Gage warns that brands’ activity needs to be contextually relevant to Spotify. Many brands including alcohol beverages, energy drinks, telcos, IT companies and fashion labels have a music platform as part of their brand building. “The real opportunity with Spotify is not to just use it as an advertising platform to reach an audience but as a potential partner for value-add branded content and experiences that augment the typical search and stream activity.”

It is important to note that advertising is not Spotify’s primary revenue stream. Its claims about combating piracy and generating royalties are founded on its ability to convert users into paid subscribers.

At present, the company has 24 million users, of which, about six million are paid subscribers. iTunes has over 575 million users, of which only 75 million pay for music. And YouTube boasts about one billion unpaid users. Spotify also said iTunes is still a preferred tool for listening to pirated music, which generates nothing for artists.

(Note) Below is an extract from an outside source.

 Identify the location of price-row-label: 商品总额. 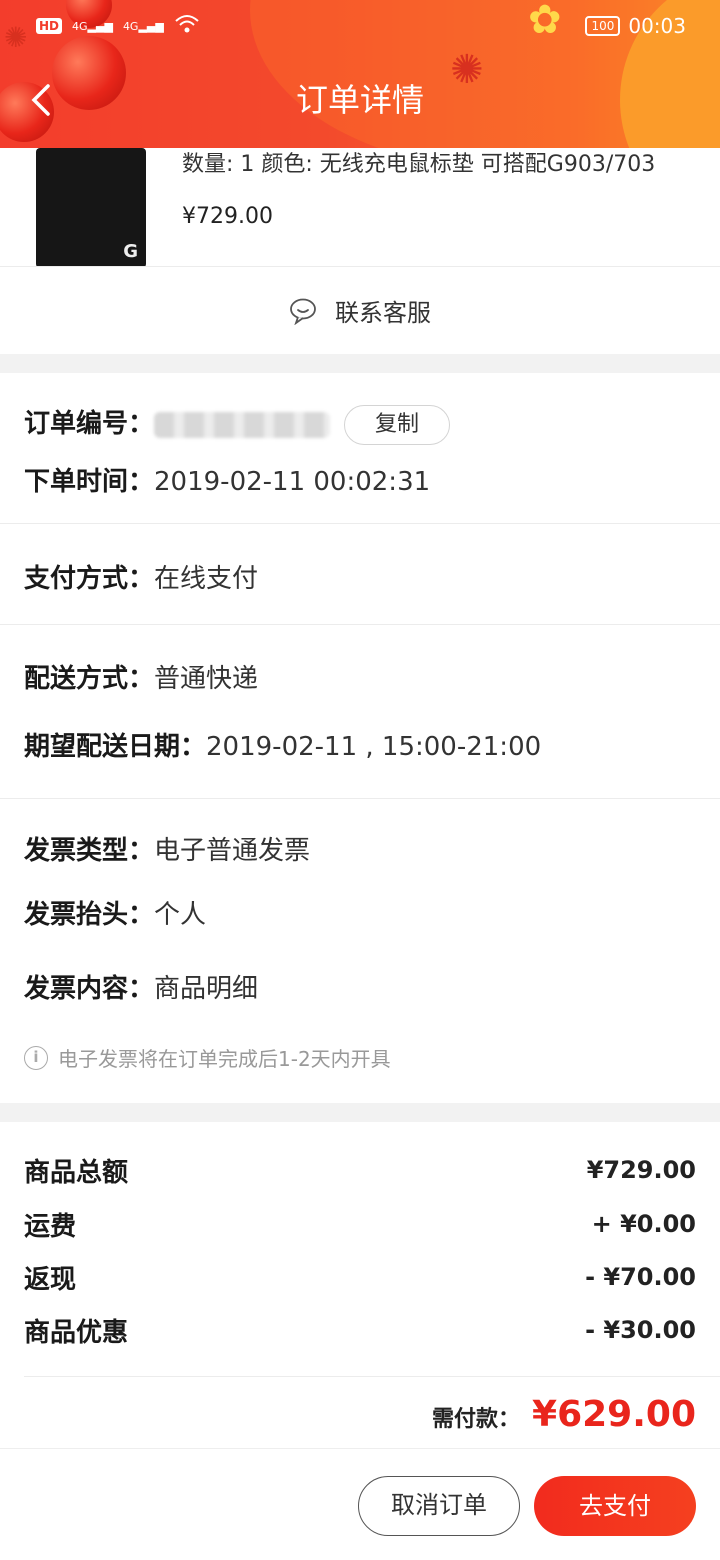
(76, 1172).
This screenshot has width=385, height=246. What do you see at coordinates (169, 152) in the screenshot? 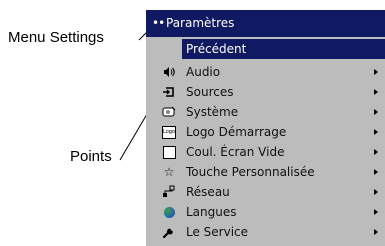
I see `blank-screen-icon` at bounding box center [169, 152].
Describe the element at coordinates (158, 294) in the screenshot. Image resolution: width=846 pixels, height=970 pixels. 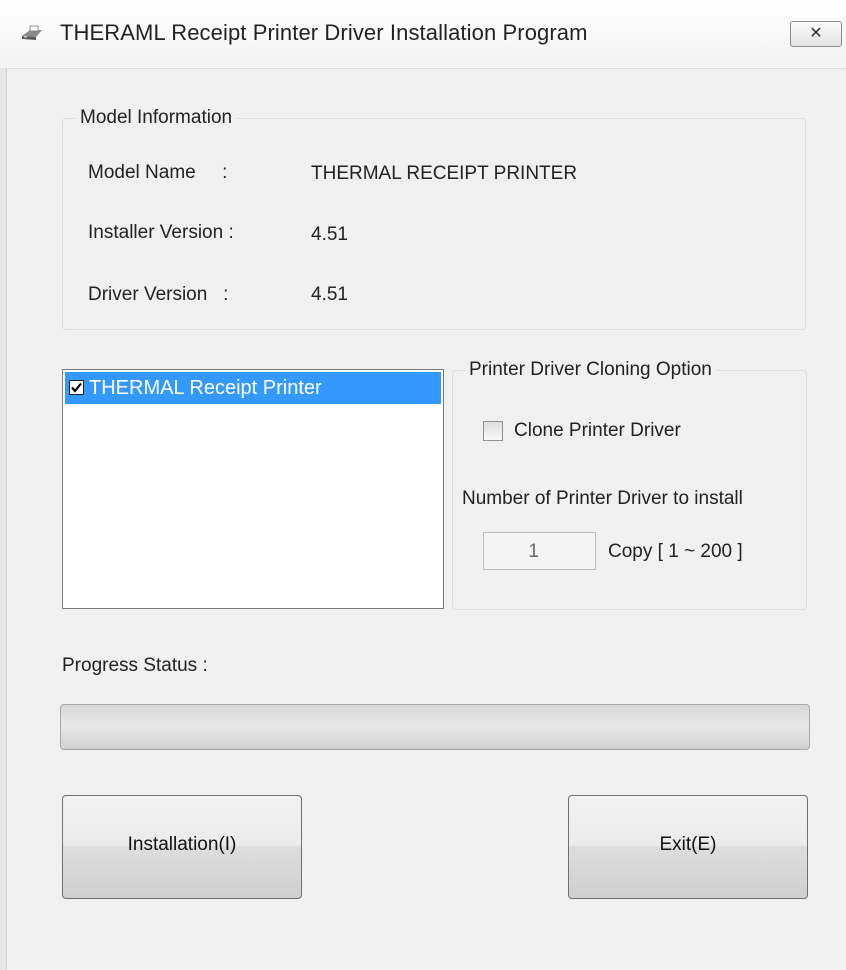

The company’s policy is to pay royalties for all listening that occurs on its service. Spotify gives nearly 70 per cent of revenue to rights holders—including labels, publishers, distributors and digital distributors—retaining about 30 per cent as earnings.

Spotify claims to be the most effective way to monetize music access. To reiterate its point, the company said, it pays artists more than twice the amount popular video services (supported by advertising) pay out and significantly more than both online and traditional radio.

“When Spotify grows to even a fraction of the size of these services, for example to 140 million total users and 40 million paying subscribers, we will increase our total payouts by 5 times,” claims a note on the new site.

“The comparison of royalty contributions per million streams between Spotify and that of US terrestrial radio is quite astounding, and just goes to show that traditional broadcast models struggle to deliver real value in a digital age,” noted Justin Tauber, head of platforms, Profero.

Launched from Sweden in 2006, Spotify has yet to break even. The company debuted its music service in Singapore, Malaysia and Hong Kong in April 2013 and rolled out in Taiwan a few weeks ago.

For Spotify, advertiser interest in Asia has been slow. “Spotify doesn’t fit nicely into a typical digital media or content buy,” Gage said. “More importantly it doesn’t give the scale that Facebook or Google do right now.”

Brands have invested time and effort to build their fan bases and would rather speak to them than try out a new platform. Even brands with a big music component to their strategies are unsure of the ROI they can get from Spotify. “The danger will be if brands see it purely as an advertising platform rather than a partner to build branded music content and experiences,” said Gage.

The challenge will be for Spotify to stick to its principles of building value and being a great service for its audiences, and not be forced to change its model to fit the comfort zone of 'reach and frequency' that many brands and media agencies still want to operate in, Gage added.